#### [TASKS AND EXERCISES]
(a) Answer these from the Boom Beach data science slides below, one line each:
(i) How many members does a game team have?
(ii) What share of the daily work goes to the task force operation difficulty predictor?
(iii) Which statement do the slides label FALSE?
(b) Render this line from the Boom Beach data science slides in Spanish: "Everything comes from the experience and skill of the team."
(c) Carry the Boom Beach data science slides below further, starting after their last line.

#### [DOCUMENT]

<<<<

Boom Beach Data Science

Outline

1. Boom Beach Background
2. Data science in a game team
   • 90% of the daily work
3. Task force operation difficulty predictor
   • 5% of the daily work

I Boom Beach

Come with a plan or leave in defeat!

• Combat strategy game set in tropical archipelago
• Attack hundreds of unique island bases
• Explore a huge tropical archipelago
• Raid other players’ bases
• Defeat the evil Blackguard

II Data science in a game team

• One data scientist in each (live) game team
• Support the game development and maintenance work by data and stats
• Very important: responsible for interpreting the statistics
• Work is fast-paced, mostly short-term (same day) tasks

What’s a data scientist

Data scientist is an overloaded term

Game team data scientist: descriptive/exploratory work

• What’s happening out there in the world among our players?
• How are the players responding to the game product?

Support decision making

• Fact checking before decisions
• Learning after decisions

Practically “ad hoc” work

• Write-only programming :)
• Interactive querying and visualization
• Writing reports
• Relatively little A/B testing
• (Almost) no data products

What’s a game team

Game team is a small (less than 20 member) team responsible for the game product

• Our games are services that are continuously being improved

Game design principles

• Making the games fun
• Long lasting
• Listening to players
• Playing the game yourself

Game development is an artisanal craft

• Everything comes from the experience and skill of the team
• FALSE: “Supercell games are based on a data-driven formula”

>>>>

#### [DATA]
<<<<

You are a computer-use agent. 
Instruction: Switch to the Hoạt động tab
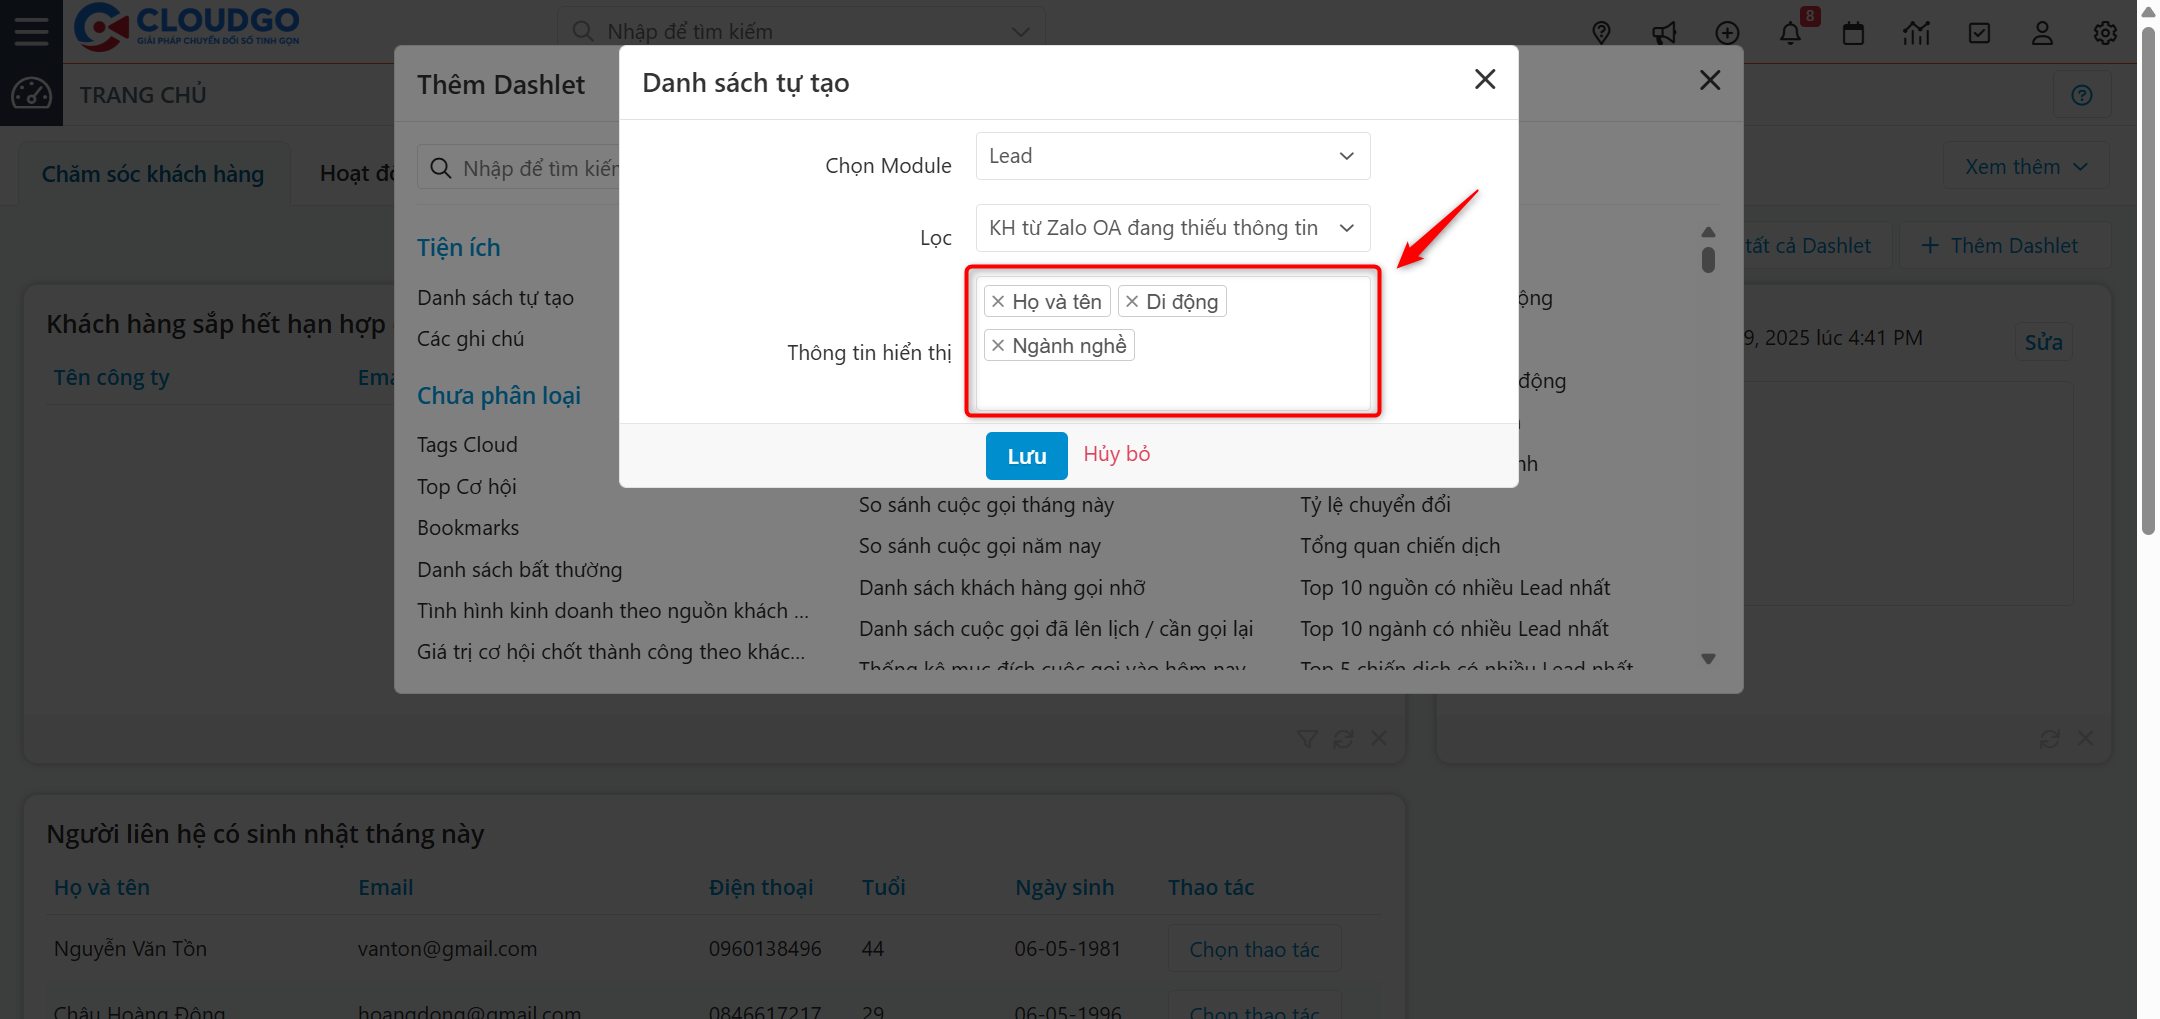pyautogui.click(x=355, y=173)
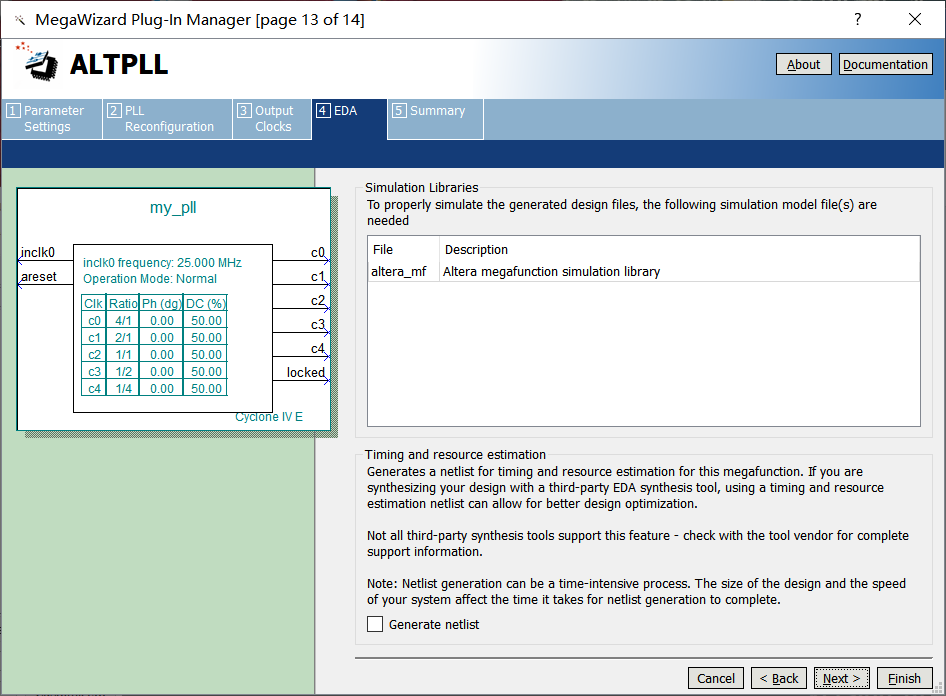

>>>>

#### [RESULTS BY TASK]
(a)
(i) Fewer than 20.
(ii) 5%.
(iii) "Supercell games are based on a data-driven formula."

(b) Todo proviene de la experiencia y la habilidad del equipo.

(c)
• Instead: The best people make the best games
• Data scientist is only needed after a game goes to beta
  • A game has to exist, and have players, to be able to generate any data

Customers of analytics

• Game teams
• Finance
• Marketing
• Player support
• Community
• Leadership
• Everybody in the company!

Example KPI’s

So LTV increased because D7–180 retentions have improved while ARPDAU has stayed flat, or what’s the reason?
– someone somewhere

Retention: how many players return to the game d days after installation

• Day-1 retention, day-7 retention, …
• 40%, 20%, 10% retention for D1, D7, D30 used to be considered “good enough”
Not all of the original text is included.